Ms. Capito projected confidence in finding common ground on “Fox News Sunday.”
“We can get to real compromise, absolutely, because we are both still in the game,” she said.
However, Ms. Capito said “we disagree on the definition of infrastructure,” adding that the president’s push to reverse the Trump administration’s tax cuts of 2017 is a non-starter.
“We have laid out the ways to pay for this and I think it doesn’t involve raising our taxes,” she said. “We all know when you raise taxes in one place it is felt everywhere.”
Ms. Capito said some of the money included in the $1.9 trillion coronavirus relief package that Democrats passed this year without GOP support could be “reprogrammed” to pay for infrastructure.
Mr. Buttigieg, meanwhile, downplayed the battle over the definition of infrastructure and defended the proposed tax increases on wealthy individuals and corporations.
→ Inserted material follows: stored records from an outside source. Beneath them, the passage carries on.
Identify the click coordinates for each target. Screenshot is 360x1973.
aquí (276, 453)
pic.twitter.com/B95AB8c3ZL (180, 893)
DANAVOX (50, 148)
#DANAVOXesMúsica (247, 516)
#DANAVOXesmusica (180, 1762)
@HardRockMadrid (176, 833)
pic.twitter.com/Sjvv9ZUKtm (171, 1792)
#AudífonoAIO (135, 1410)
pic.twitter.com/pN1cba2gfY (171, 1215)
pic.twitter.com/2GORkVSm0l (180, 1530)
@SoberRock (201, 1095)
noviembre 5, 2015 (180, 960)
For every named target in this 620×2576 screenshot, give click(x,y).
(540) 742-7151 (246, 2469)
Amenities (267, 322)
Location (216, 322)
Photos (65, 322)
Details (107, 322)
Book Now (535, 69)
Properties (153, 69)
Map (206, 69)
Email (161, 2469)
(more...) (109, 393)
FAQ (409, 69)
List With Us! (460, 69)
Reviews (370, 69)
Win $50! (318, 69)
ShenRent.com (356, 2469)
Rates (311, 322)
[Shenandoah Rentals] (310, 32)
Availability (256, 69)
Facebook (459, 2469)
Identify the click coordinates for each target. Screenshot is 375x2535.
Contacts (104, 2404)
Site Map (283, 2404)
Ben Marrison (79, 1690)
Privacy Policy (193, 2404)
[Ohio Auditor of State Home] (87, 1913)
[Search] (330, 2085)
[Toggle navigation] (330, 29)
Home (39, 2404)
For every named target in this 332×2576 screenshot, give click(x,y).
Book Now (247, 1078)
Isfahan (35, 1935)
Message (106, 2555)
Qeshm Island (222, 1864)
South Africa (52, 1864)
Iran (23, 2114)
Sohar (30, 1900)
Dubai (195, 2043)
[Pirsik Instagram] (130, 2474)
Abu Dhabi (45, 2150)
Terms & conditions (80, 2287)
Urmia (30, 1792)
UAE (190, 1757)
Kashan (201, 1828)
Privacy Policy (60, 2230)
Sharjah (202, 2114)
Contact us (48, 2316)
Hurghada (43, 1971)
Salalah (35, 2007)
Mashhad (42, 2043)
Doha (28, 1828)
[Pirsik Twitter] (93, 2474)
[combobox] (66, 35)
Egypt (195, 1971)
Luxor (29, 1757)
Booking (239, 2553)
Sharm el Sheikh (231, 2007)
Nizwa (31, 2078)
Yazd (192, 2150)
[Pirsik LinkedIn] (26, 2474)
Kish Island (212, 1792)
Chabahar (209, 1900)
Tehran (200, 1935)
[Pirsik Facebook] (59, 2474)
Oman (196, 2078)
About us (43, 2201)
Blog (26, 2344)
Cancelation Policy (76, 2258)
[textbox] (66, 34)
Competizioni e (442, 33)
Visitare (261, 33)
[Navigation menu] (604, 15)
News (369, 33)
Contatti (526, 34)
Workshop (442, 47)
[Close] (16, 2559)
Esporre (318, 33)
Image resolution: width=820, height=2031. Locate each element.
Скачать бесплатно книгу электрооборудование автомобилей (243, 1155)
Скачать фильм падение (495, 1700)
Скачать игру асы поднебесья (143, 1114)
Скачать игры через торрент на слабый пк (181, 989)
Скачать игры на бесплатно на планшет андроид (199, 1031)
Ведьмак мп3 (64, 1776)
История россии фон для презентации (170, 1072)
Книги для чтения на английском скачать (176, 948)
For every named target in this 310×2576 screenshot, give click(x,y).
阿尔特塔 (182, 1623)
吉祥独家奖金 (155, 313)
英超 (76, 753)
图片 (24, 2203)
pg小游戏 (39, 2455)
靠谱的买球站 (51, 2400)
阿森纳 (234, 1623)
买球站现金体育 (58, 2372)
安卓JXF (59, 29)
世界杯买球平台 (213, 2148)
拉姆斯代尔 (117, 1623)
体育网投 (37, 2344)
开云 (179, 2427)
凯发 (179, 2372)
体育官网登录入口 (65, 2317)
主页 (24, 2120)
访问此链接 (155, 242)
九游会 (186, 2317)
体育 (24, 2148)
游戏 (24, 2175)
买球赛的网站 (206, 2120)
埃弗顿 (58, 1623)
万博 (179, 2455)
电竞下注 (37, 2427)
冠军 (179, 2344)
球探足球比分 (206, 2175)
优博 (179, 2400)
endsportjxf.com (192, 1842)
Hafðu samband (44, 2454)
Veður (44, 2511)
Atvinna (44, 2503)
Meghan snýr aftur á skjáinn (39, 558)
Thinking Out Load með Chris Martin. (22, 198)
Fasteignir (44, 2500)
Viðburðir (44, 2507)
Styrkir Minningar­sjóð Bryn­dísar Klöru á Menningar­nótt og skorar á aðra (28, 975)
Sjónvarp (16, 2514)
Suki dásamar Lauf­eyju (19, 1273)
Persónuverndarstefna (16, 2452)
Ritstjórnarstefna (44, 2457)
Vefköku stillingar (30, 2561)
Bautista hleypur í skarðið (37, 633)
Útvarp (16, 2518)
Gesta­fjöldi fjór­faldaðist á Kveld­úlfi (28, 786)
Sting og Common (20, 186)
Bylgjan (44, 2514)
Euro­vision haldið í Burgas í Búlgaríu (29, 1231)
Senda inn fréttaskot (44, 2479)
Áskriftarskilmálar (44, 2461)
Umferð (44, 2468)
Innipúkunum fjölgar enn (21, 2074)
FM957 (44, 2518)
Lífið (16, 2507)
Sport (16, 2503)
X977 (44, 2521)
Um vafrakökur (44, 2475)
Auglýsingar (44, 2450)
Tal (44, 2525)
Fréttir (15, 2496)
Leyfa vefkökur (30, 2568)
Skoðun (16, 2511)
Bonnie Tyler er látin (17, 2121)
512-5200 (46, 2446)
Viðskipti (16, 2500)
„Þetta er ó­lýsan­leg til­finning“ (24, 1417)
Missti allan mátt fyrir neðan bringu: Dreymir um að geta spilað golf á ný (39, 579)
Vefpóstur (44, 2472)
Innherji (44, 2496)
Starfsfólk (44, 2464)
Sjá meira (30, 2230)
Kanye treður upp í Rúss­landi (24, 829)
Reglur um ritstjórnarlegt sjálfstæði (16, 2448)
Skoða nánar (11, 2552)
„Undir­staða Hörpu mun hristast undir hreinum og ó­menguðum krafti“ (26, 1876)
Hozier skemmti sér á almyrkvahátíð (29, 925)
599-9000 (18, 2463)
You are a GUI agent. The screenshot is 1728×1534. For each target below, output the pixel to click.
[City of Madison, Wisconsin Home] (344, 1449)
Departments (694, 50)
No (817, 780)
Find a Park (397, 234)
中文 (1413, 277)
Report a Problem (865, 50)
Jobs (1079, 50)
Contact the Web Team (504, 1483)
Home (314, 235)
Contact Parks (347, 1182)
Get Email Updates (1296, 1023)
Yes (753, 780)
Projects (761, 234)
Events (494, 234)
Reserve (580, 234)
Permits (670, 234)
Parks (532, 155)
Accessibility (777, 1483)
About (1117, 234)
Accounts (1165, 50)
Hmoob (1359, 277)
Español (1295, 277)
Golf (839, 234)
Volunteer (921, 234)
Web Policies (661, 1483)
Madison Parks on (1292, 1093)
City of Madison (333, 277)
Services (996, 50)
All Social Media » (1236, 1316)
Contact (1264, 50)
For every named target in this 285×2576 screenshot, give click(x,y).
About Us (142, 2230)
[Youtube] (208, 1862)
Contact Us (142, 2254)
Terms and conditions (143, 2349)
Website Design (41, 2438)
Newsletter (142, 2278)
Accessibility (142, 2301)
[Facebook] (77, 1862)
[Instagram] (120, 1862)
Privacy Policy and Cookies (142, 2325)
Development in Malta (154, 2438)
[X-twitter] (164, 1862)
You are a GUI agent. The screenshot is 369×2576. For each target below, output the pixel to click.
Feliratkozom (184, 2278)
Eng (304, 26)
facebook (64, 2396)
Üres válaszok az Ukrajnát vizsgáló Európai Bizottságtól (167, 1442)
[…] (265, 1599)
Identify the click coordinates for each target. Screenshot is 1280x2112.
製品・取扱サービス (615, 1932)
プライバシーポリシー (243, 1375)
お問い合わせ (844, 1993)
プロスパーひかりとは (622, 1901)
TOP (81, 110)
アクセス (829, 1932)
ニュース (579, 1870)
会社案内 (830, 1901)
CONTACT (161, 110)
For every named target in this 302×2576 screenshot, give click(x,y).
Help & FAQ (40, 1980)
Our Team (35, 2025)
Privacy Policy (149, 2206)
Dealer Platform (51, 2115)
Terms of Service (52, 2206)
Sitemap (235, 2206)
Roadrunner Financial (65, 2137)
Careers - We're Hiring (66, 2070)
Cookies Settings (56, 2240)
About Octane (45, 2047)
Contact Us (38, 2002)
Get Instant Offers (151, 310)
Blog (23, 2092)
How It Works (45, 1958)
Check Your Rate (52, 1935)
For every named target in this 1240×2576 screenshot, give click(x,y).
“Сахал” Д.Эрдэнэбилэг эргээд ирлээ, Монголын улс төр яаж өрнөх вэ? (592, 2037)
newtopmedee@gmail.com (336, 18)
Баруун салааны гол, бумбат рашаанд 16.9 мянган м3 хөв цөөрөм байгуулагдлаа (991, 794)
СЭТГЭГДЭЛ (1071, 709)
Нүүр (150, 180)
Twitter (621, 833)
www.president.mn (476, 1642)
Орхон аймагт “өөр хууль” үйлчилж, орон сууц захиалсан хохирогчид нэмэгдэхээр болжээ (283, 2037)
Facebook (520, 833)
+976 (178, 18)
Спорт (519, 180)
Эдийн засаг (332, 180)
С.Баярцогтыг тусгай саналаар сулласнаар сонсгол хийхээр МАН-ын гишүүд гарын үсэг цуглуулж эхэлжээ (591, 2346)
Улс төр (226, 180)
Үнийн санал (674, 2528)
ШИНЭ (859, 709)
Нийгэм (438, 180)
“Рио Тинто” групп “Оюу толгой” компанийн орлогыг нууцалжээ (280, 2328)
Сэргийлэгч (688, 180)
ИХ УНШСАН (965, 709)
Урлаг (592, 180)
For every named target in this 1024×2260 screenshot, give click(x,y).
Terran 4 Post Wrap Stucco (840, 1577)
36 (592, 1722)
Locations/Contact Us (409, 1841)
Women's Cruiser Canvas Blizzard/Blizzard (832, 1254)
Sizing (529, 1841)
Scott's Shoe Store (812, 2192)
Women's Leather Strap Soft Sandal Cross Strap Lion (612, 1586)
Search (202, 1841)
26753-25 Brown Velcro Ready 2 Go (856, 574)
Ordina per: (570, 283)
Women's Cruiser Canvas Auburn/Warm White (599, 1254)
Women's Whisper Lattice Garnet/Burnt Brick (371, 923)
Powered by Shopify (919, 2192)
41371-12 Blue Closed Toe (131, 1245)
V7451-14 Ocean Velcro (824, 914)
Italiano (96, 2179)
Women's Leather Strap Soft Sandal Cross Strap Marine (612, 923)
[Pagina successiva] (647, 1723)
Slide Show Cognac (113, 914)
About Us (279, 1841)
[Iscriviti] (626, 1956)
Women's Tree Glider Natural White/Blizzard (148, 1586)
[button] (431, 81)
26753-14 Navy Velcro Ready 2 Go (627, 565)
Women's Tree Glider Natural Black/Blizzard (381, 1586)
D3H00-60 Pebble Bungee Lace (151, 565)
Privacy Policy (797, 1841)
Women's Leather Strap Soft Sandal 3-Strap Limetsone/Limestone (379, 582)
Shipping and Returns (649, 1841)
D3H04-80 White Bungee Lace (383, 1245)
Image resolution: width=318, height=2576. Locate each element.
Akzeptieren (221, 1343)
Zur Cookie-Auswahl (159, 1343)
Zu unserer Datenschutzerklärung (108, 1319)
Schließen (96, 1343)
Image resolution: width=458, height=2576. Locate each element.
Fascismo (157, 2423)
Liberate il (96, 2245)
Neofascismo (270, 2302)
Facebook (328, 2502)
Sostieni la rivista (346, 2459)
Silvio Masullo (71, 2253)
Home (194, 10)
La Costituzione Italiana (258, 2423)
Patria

“Americans can’t wait for us to solve a dorm-room debate over which policies belong in which categories,” Mr. Buttigieg said. “They want us to just get it done.”
“It is why the president’s job’s plan is so overwhelmingly popular with the American people,” he said. “Now we are trying to get Washington to catch up and actually do something.”
The White House set Memorial Day as a deadline for “progress” to be made on a possible bipartisan infrastructure deal.
The White House has scaled back its proposal to $1.7 trillion from $2.3 trillion. Ms. Capito’s first counteroffer was $568 billion.
Mr. Biden told reporters last week that he is encouraged by the discussions, but he also signaled that he is getting impatient and wants a deal sooner rather than later.
Mr. Biden’s infrastructure push includes $115 billion for roads and bridges, $174 billion for electric vehicles, $85 billion to modernize transit, $111 billion to upgrade lead pipes and $100 billion to expand rural broadband access.
The president also is seeking $1.8 trillion for his “families plan” that would set aside $200 billion for universal free pre-K, $109 billion for free community college, $85 billion in Pell grants, $225 billion for child care and $225 billion for a national paid family medical leave program.
Republicans are proposing that $506 billion of their nearly $1 trillion offer go to “roads, bridges” and other major transportation projects. Of that figure, $4 billion is earmarked electric-vehicle infrastructure — a concession to Mr. Biden’s ambitions to phase out gas-powered cars by 2035.
The GOP plan also includes $98 billion for public transit, $72 billion to shore up the nation’s water infrastructure and $65 billion to expand broadband internet access.
Democrats could move ahead without Republican support and pass an infrastructure bill through a process known as budget reconciliation.
Mr. Buttigieg said the clock is ticking and said that negotiations need a “clear direction” by the time lawmakers return on June 7 from their week-long break.
“I think we are getting pretty close to a fish-or-cut-bait moment,” Mr. Buttigieg said on CNN’s “State of the Union.” “The negotiations can’t go on forever.”